Development of a Rapid and Precise Method of Digital Image Analysis to Quantify Canopy Density and Structural Complexity

1Department of Natural and Social Sciences, Francis Close Hall, University of Gloucestershire, Swindon Road, Cheltenham, Glos GL50 4AZ, UK
2St Briavels, Forest of Dean, Gloucestershire, UK

Received 21 October 2011; Accepted 4 December 2011

Academic Editors: A. Chappelka and M. Rossetto

Copyright © 2012 Anne E. Goodenough and Andrew S. Goodenough. This is an open access article distributed under the Creative Commons Attribution License, which permits unrestricted use, distribution, and reproduction in any medium, provided the original work is properly cited.

Abstract

Estimation of canopy density is necessary for ecological research and woodland management.
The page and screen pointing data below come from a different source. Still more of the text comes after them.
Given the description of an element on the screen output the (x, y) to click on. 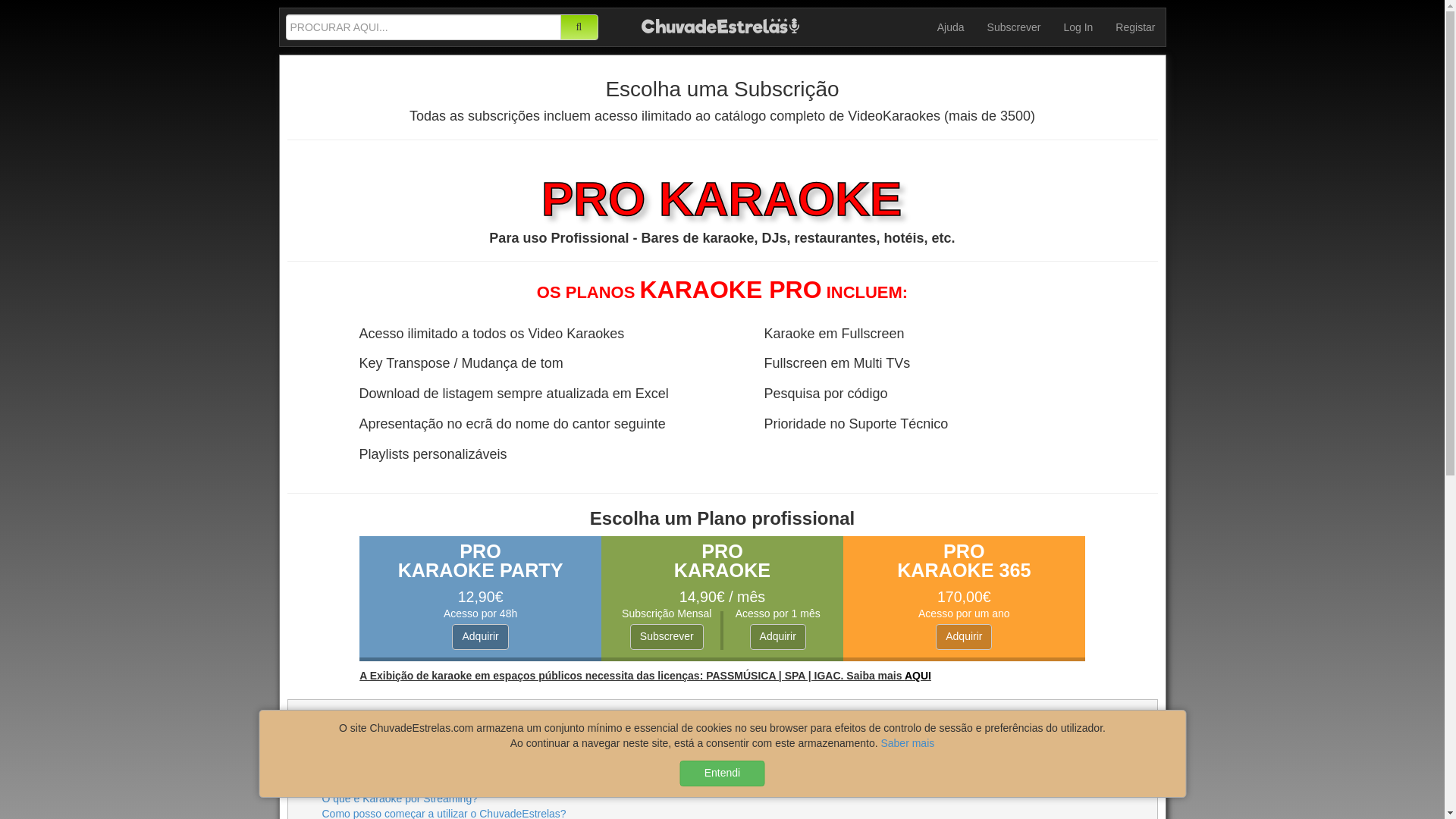
Registar (1134, 26)
Ajuda (950, 26)
Subscrever (1013, 26)
AQUI (917, 675)
Adquirir (479, 637)
Adquirir (777, 637)
Adquirir (963, 637)
Subscrever (666, 637)
Home (720, 24)
Log In (1077, 26)
Given the description of an element on the screen output the (x, y) to click on. 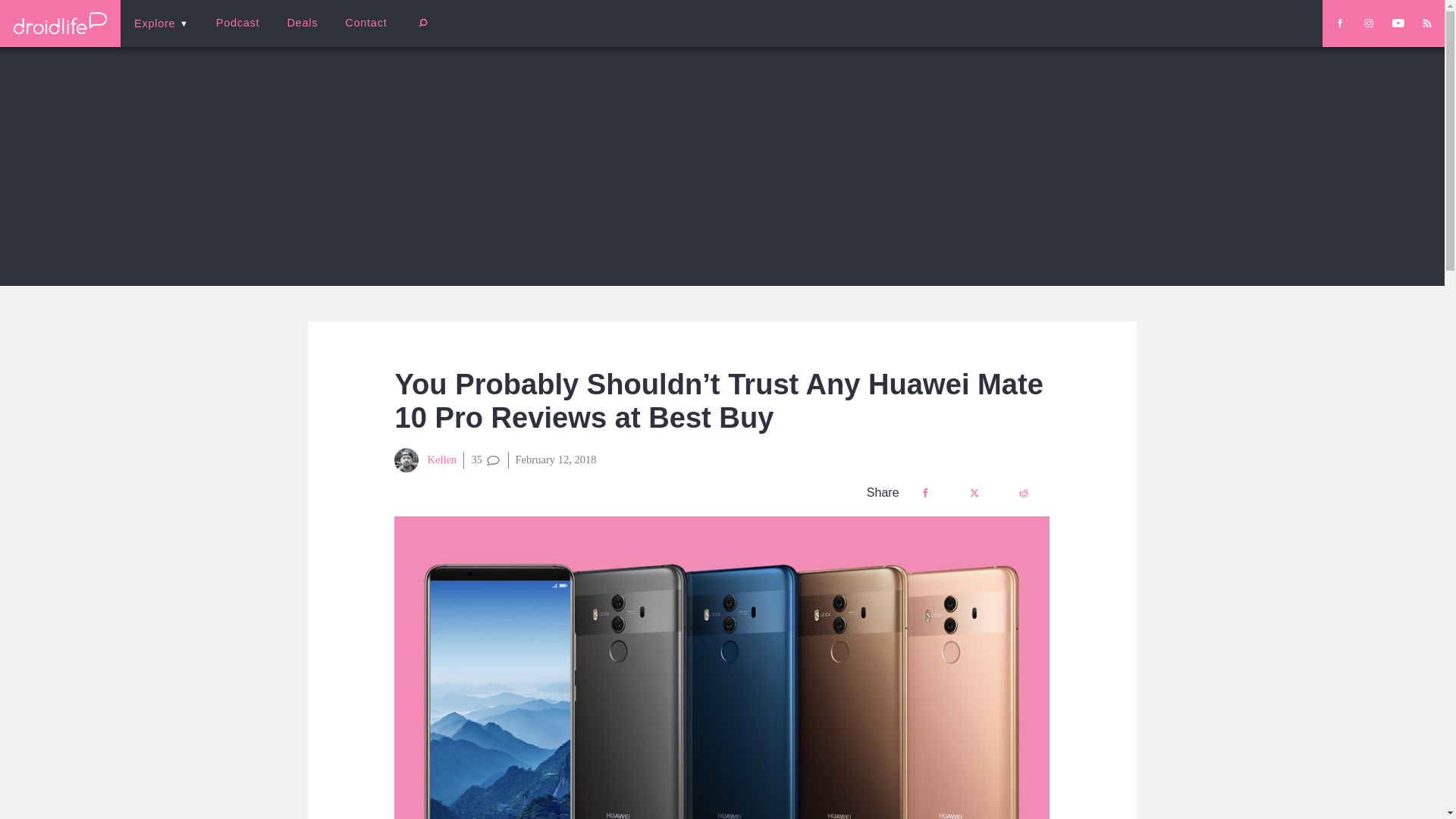
Droid Life on Facebook (1339, 23)
Explore (161, 23)
Podcast (237, 23)
Droid Life RSS (1426, 23)
Deals (302, 23)
Kellen (425, 459)
Beginners' Guide (360, 33)
Contact (365, 23)
Droid Life on YouTube (1398, 23)
Droid Life on Instagram (1368, 23)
However, traditional manual methods are time consuming and subject to interobserver variability, while existing photographic methods usually require expensive fish-eye lenses and complex analysis. Here we introduce and test a new method of digital image analysis, CanopyDigi. This allows user-defined threshold to polarise the 256 grey shades of a standard monochrome bitmap into dark “canopy” and light “sky” pixels (the threshold being selected using false-colour images to ensure its suitability). Canopy density data are calculated automatically and rapidly, and, unlike many other common methods, aggregation data are obtainable using Morisita’s index to differentiate closed (diffuse light) and open (direct light) canopies. Results were highly repeatable in both homogeneous and heterogeneous woodland. Estimates correlated strongly with existing (nondigital) canopy techniques, but quicker and with significantly lower interobserver variability (CV = 3.74% versus 20.73%). We conclude that our new method is an inexpensive and precise technique for quantifying canopy density and aggregation.